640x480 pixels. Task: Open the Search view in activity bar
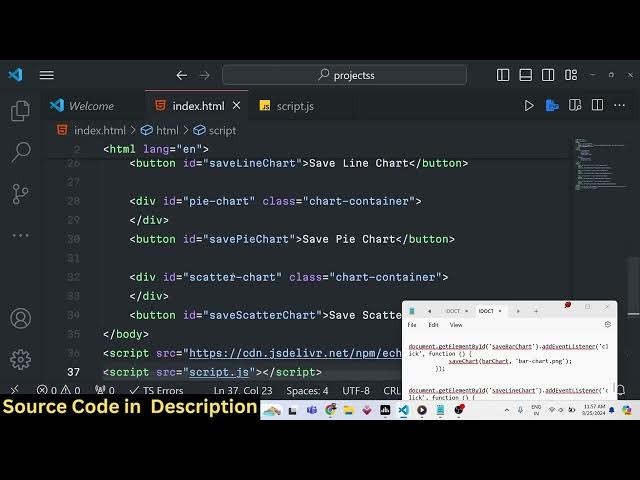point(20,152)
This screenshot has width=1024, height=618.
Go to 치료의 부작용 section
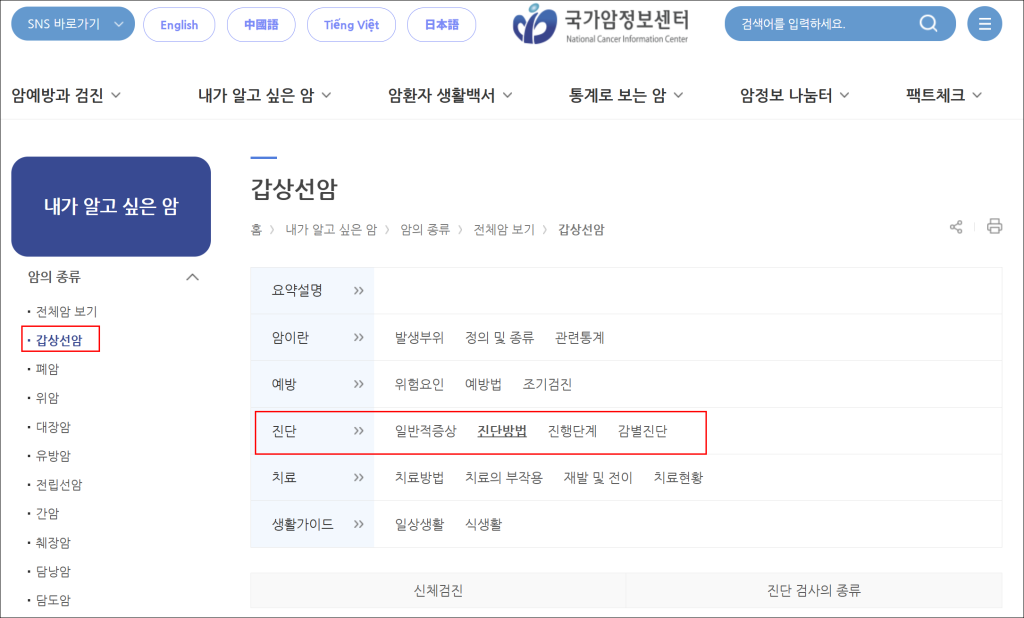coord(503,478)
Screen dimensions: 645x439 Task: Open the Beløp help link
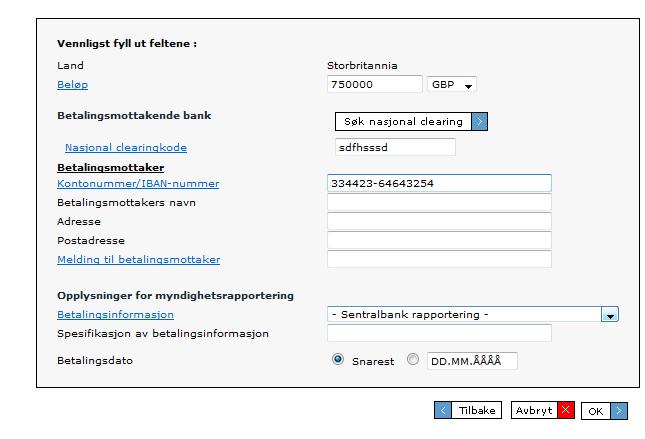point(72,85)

--

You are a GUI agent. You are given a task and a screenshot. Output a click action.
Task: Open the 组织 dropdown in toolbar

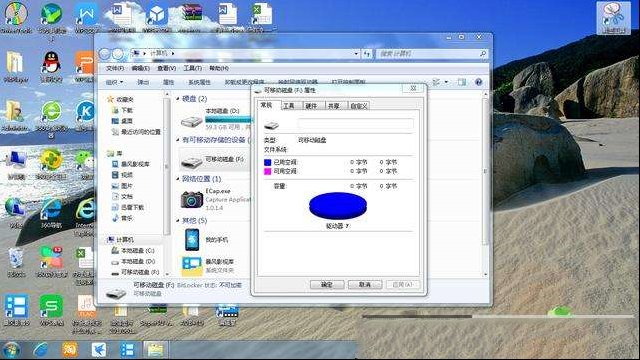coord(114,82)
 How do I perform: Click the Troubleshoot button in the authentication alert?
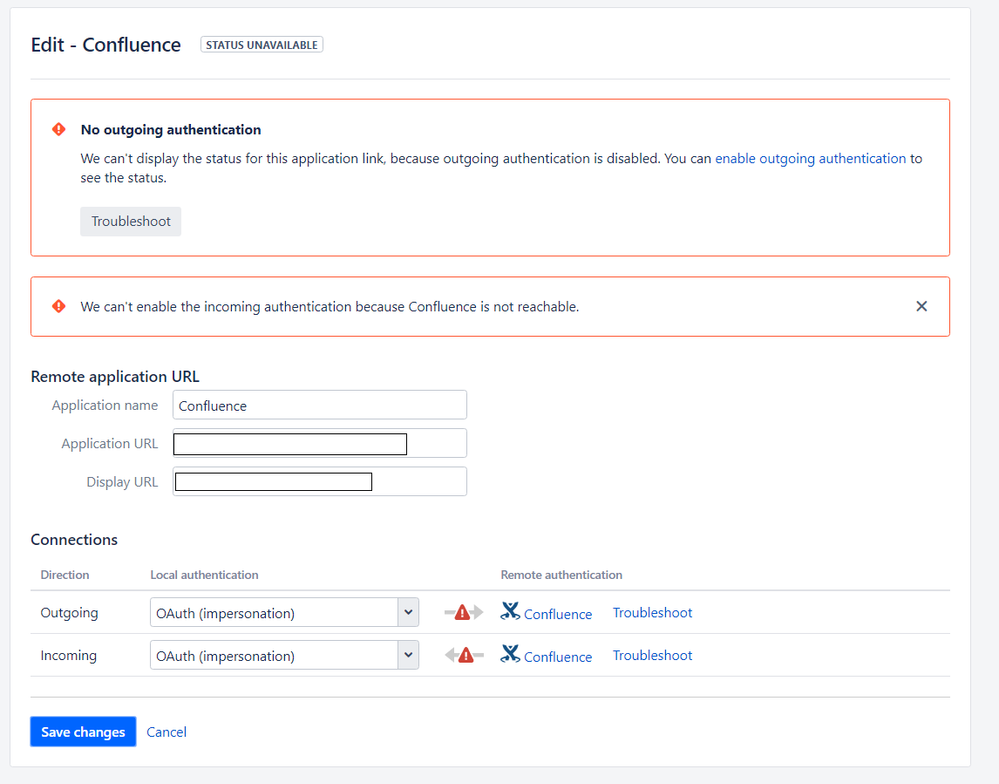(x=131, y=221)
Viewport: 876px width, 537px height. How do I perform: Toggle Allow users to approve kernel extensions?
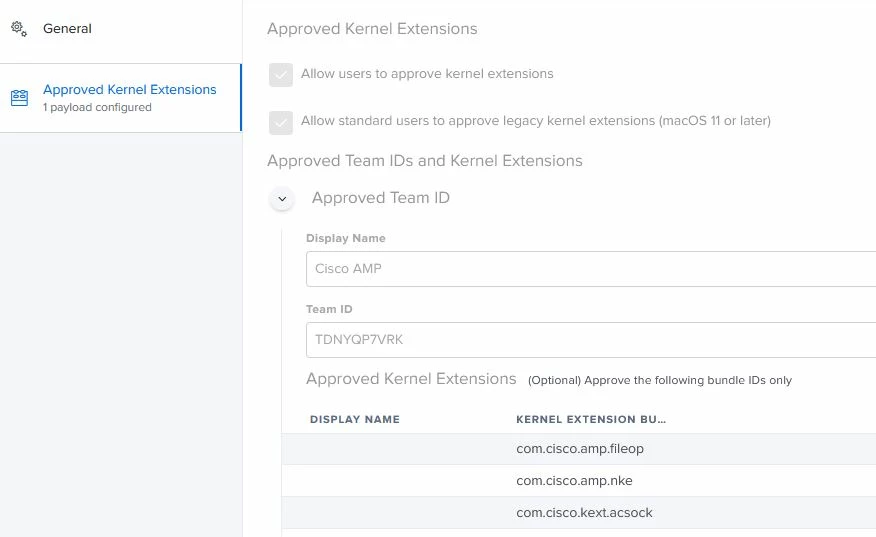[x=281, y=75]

...

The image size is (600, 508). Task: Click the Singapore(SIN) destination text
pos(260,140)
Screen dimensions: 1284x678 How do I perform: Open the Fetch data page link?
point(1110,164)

TASK GOAL - Search the listing for "screenshot" and show every line where it occurs.

ANSWER BOX -
This screenshot has width=1024, height=618.
You are a GUI agent. You are given a task and a screenshot. Output a click action.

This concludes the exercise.